YOUR ASSIGNMENT. Output the records precisely as they stand. Pictures are to be skipped.

[Collected data entries]
####################

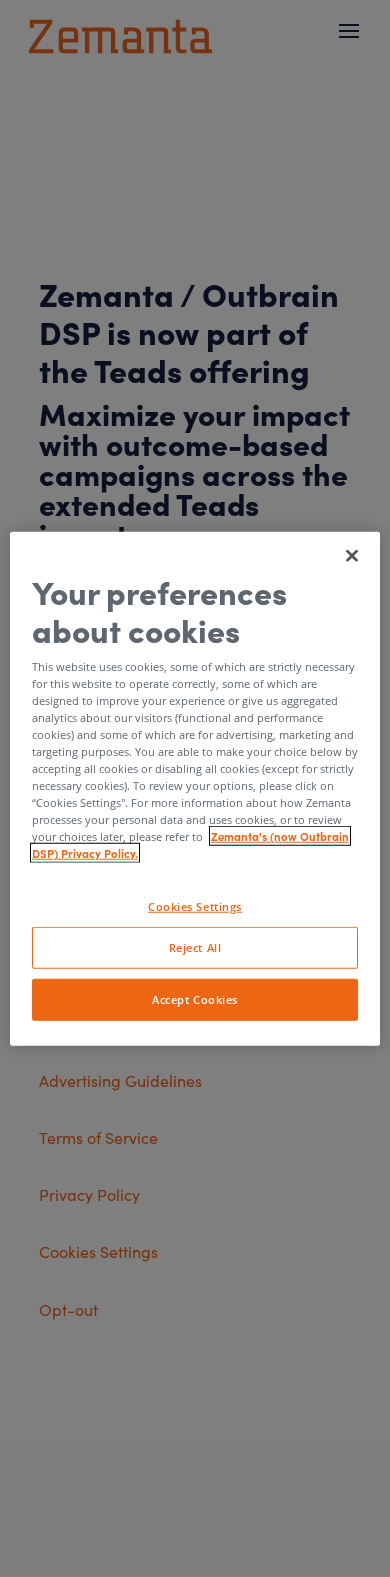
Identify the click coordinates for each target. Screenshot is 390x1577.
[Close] (352, 555)
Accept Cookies (195, 999)
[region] (195, 788)
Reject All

####################

FINAL ANSWER.
Identify the click coordinates for each target. Screenshot is 390x1577.
[Close] (352, 555)
Accept Cookies (195, 999)
[region] (195, 788)
Reject All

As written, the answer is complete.